I take a sip of wine, the warmth spreading in my belly. It dulls the edge of my nerves but does little to quiet the noise in my head. They want to hear about Ghost, about the man behind the diagnosis, the enigma wrapped in danger and control. They want to know how I unraveled his psychopathy.
But how do I make sense of him when I’m still trying to understand? And where do I even begin? How do I distill months of studying him into something academic and detached?
I exhale sharply and reread the first sentence: “Psychopathy is a condition defined by control.”
It’s a good start. Clean. Professional. Clinical.
I take another sip of wine and lean back against the headboard, staring at the words on the screen. Ghost is nothing if not controlled. Every smirk, every word, and every movement is deliberate and calculated. It’s what makes him so fascinating. And so infuriating.
But he wasn’t controlled the last time I saw him…
Ghost looked at me as though he was dying; his pain was so raw it felt like a boulder pressing down on my chest. I swallow hard as the memory of his gaze appears in my mind.
Vulnerability. Longing. Empathy.
Things he shouldn’t be capable of.
I set the wine glass on the nightstand and run my hands over my face. Focus, Geneva. The speech isn’t about him. It’s about his condition, his behavior, and the way he manipulates and deceives. It’s about what makes him a textbook case.
Not the exceptions that make him human.
I type another line and then read it aloud: “Psychopaths thrive in environments where they can exploit weakness. They adapt, manipulate, and control with alarming precision.”
My gaze drifts to the wine glass, the deep red liquid catching the soft light. The alcohol isn’t helping. If anything, it’s making things blur even more.
Turning my head, I glance at the scattered notes around me, papers strewn across the bed like fallen leaves. Quotes from past lectures. Clinical terms. Carefully worded descriptions that strip the humanity from the subject, leaving only a puzzle to be solved.
I pick up one of the papers, scanning a highlighted passage: “Psychopathy is the absence of connection, the inability to form genuine bonds with others.”
Frustration bubbles up in my chest, so I drop the paper back onto the pile. None of these notes or observations account for Ghost.

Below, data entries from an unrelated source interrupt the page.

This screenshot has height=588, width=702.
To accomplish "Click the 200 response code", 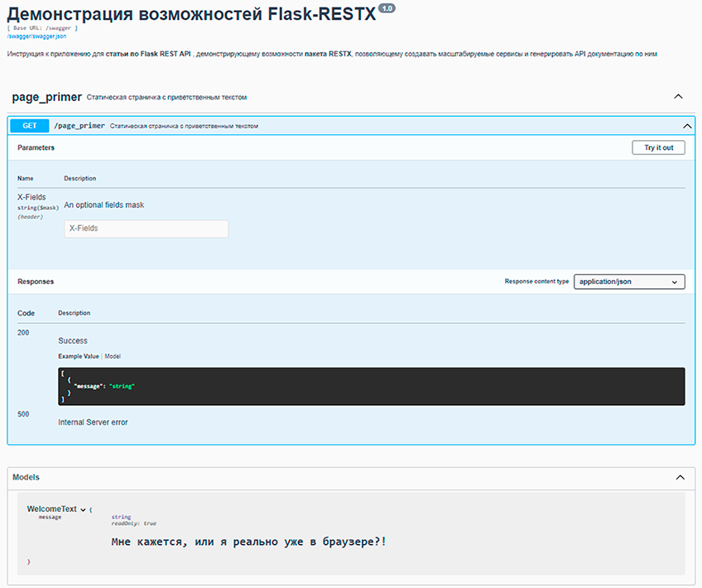I will coord(23,332).
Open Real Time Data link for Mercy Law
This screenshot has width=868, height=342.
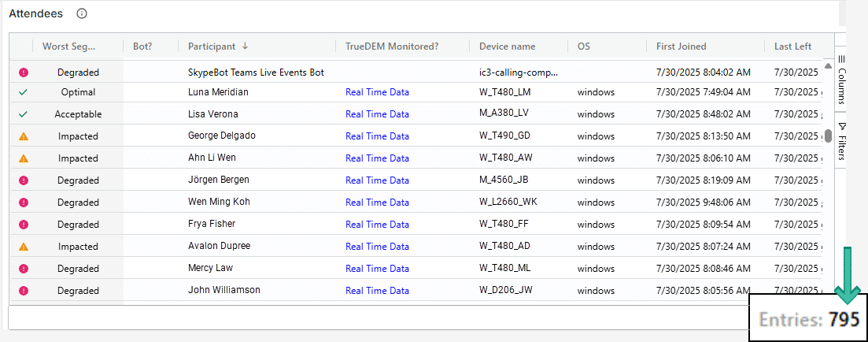(377, 269)
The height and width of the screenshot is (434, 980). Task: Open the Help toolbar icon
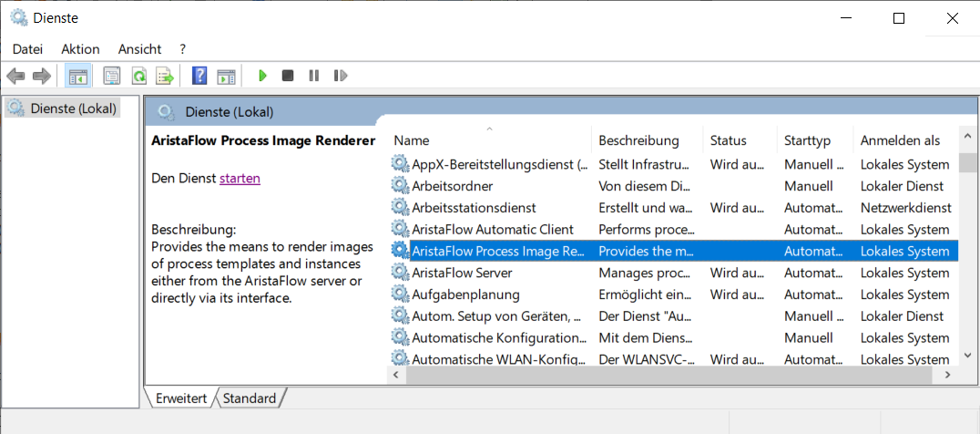click(199, 77)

The file doesn’t explain why he saved me, why he let me see him in a way no one else has. And it certainly doesn’t explain why I let him touch me.
I press my palms against my thighs, grounding myself, but the memory of his touch keeps replaying in my mind. The way he said my name like it meant something. Like I meant everything.

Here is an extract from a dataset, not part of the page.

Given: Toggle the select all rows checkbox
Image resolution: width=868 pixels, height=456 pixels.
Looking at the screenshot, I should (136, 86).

But that’s a lie, isn’t it?
Except that look shattered something inside me. Ghost isn’t just a simple answer anymore. He’s the question I can’t stop asking.

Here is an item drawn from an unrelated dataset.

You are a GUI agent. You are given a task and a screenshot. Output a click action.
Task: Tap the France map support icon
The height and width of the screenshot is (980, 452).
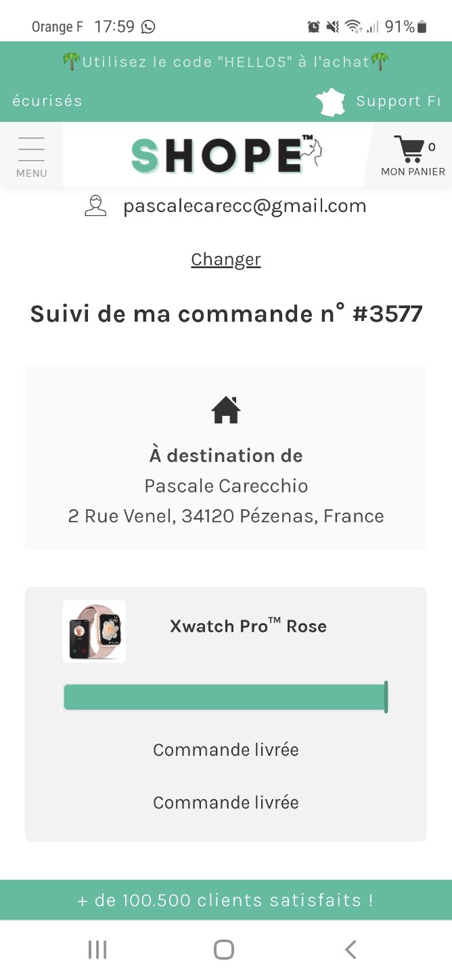click(330, 102)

I reach for the wine again, taking a long sip before setting the glass down. I’ve spent years telling myself I could maintain control, that I could navigate the darkness without it touching me. But now I’m not so sure.
The cursor blinks, urging me to continue, but I can’t. Not yet. Instead, I close the laptop gently, resting my head back against the pillows. The wine hums in my veins, offering a false sense of calm, but the truth simmers just beneath the surface.
Ghost isn’t just the focus of the keynote. He’s my focus.
I close my eyes, letting the silence of the room wrap around me like a cocoon, but it doesn’t bring the tranquility I hope for. Instead, it brings memories. That day. That moment in the interview room when the boundary between us dissolved completely.
His hands on me. Not manipulative or detached, but intimate and claiming. His voice, low and rough, commanding while laced with something deeper. The way his fingers moved with purpose, igniting sensations I’ve never felt.